EL PRADO Y LO FUNDAMENTAL  
 
EL DOMINGO, a la suave hora del paseo vesperal, topéme, sin pensarlo, con mi viejo amigo, que venía caminando muy despacito -- ¿Prado arriba? ¿Prado abajo? -- hacia la retreta del Malecón. Según me dijo, acababa de abandonar una peña congestionada en el soportal de cierta sociedad adonde le invitara un su amigo "del tiempo de España". 
     -- Como San Antonio, hijo, traigo el espíritu. ¿Ves todas esas señoras guapas que circulan por ahí, en automóvil, solas, o bien con su perrito, o con su marido, dando vueltas y más vueltas?... Pues a todas he oído desnudarlas... 
     -- ¿ Eh, Luján?... 
     -- Sí, hijo; a cada vuelta las despojaban de una prenda... Parece que es el deporte de los domingos hoy día. ¿Vamos a la retreta? 
     Nos incorporamos a la heterogénea corriente humana que avanzaba con espesa lentitud, atraída por la melodía de la banda frente al mar. En abigarrada procesión, con cierto aire cansino de regustado ocio, discurrían junto a nosotros las gentes típicas del domingo habanero. Una señora muy gruesa -- los brazos como perniles al aire, mostrando la marca infantil de la vacuna, los polvos de arroz "cortados" en el rostro por el sudor, la obesidad rebosando del amplio cerco del corsé -- escoltaba a su hija, extrañamente flaca, de la cual pendía un vestido de encaje color crema y una banda azul celeste. A su lado, un galán se ahogaba locuazmente dentro de su camisa de seda  estentórea y su terno de dril encartonado. Más atrás, el esposo beatífico se complicaba la vida  comprándole globos al crío cetrinito. Ristras de jovencitas cogidas del brazo hacían arco iris con sus olanes y sus cintas multicolores. Seguíanlas, urdiendo chistes para hacerlas reír, otros tantos  adolescentes, más empolvados que ellas. Algunos dependientes del comercio -- saco azul, pantalón de franela -- pasaban altivamente, arrastrando el bastón, con un aire de interesados en la casa. A veces se dignaban mirar a las criadas en asueto, anchas, con los tobillos descomunales y el pelo pajizo, rondadas más solícitamente por mocetones de tez quemada, que se ciscaban  llevándose a la cara las toscas manos, honradamente fileteadas de negro. Algún bracero, recién  llegado de la manigua, paseaba azoradamente su "apéame-uno" de color azul violeta y sus zapatos  amarillo canario. El elemento llamado por antonomasia "de color" puntuaba adecuadamente la  muchedumbre. Y el chino manisero con su repique. Y algún "regular" de caqui, bajo de talla, no  obstante muy entallado, con el barboquejo del sombrero pelándole el cogote. Y pilluelos, que  atravesaban a destiempo la multitudinaria corriente, irritando a los que llevaban zapatos blancos "de  palas"... Aquí, una pareja de muchachas reidoras se desviaba, pisando el césped, y sonsacaba  melosamente al policía de "tráfico" para que le diese paso a la acera de enfrente, en cuyo soportal  se insinuaba un escaparate modernista de robes et chapeaux. Satisfecha su curiosidad, volvían las  dos muchachas a interrumpir el tránsito algo más abajo para incorporarse al paseo... 

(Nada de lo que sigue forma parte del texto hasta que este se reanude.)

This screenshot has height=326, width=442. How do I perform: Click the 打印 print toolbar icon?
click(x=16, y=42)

     Luján lo iba mirando y comentando todo con su extraña disposición habitual, entre mordaz y  benévola. En llegando al extremo del Prado, allí donde se pasa de éste a la glorieta, como Luján perorase demasiado alto, algunos mocitos insolentes que estaban agrupados en un banco frente a la musa desnuda del monumento a Zenea, hicieron un ruido de trompetilla hacia Luján. Pero éste, que tiene una infinita capacidad de desprecio irónico, ni se inmutó. 

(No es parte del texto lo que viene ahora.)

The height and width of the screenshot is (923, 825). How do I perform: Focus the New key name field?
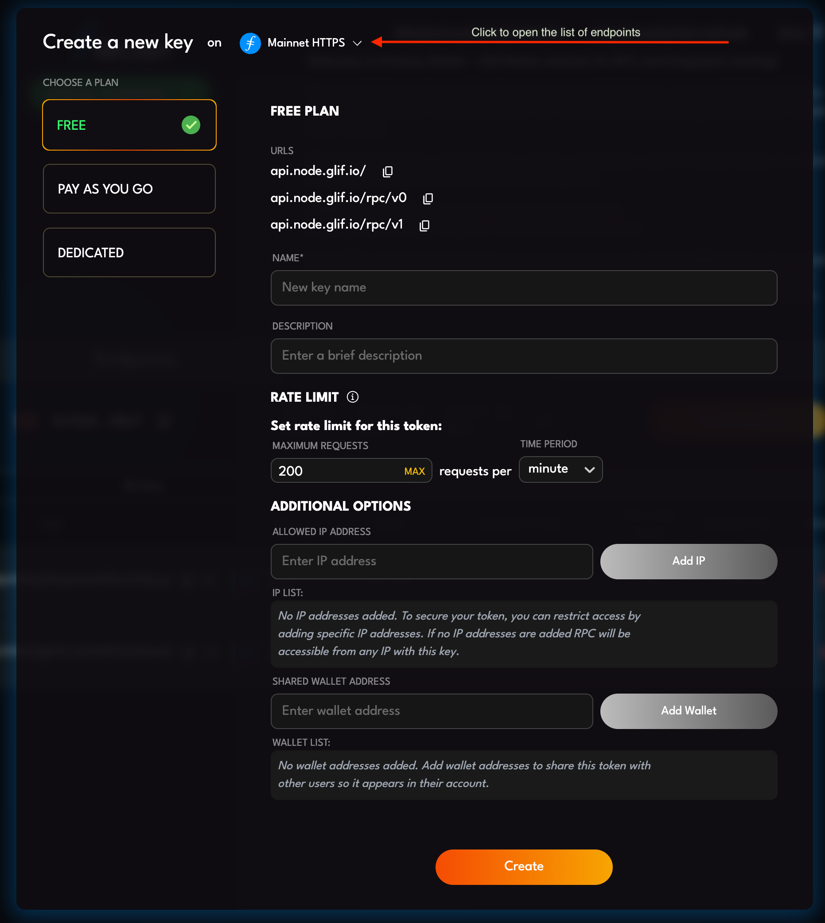pos(524,288)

     -- ¿Ves, hijo?... Eso por desentonar. Aquí no se le perdona a nadie que se destaque. El uniformismo y el conformismo son las exigencias cardinales de nuestro espíritu. Pero oigamos la música y miremos al crepúsculo, que son cosas fundamentales. 

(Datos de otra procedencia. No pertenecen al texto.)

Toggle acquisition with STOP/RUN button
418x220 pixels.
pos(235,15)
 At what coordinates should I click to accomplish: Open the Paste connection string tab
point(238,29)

     Nos sentamos en sendas sillas de hierro, al borde de la glorieta. Junto a nosotros pasaban las "máquinas" cargadas de belleza y de perfumes. La voluptuosidad algo dolorosa de un danzón se fundía con el murmullo del gentío, con el zumbido de los motores y el estridor lejano del globero... Allá lejos se acababa de abrasar el cielo. Entre vendas de azul levísimo y algodones de nubes, la gran llaga luminosa del crepúsculo dejaba resbalar lentamente la gota de sangre del sol hacia el enjuague del mar. 
     Y Luján repetía : "Esto, hijo, esto es lo fundamental."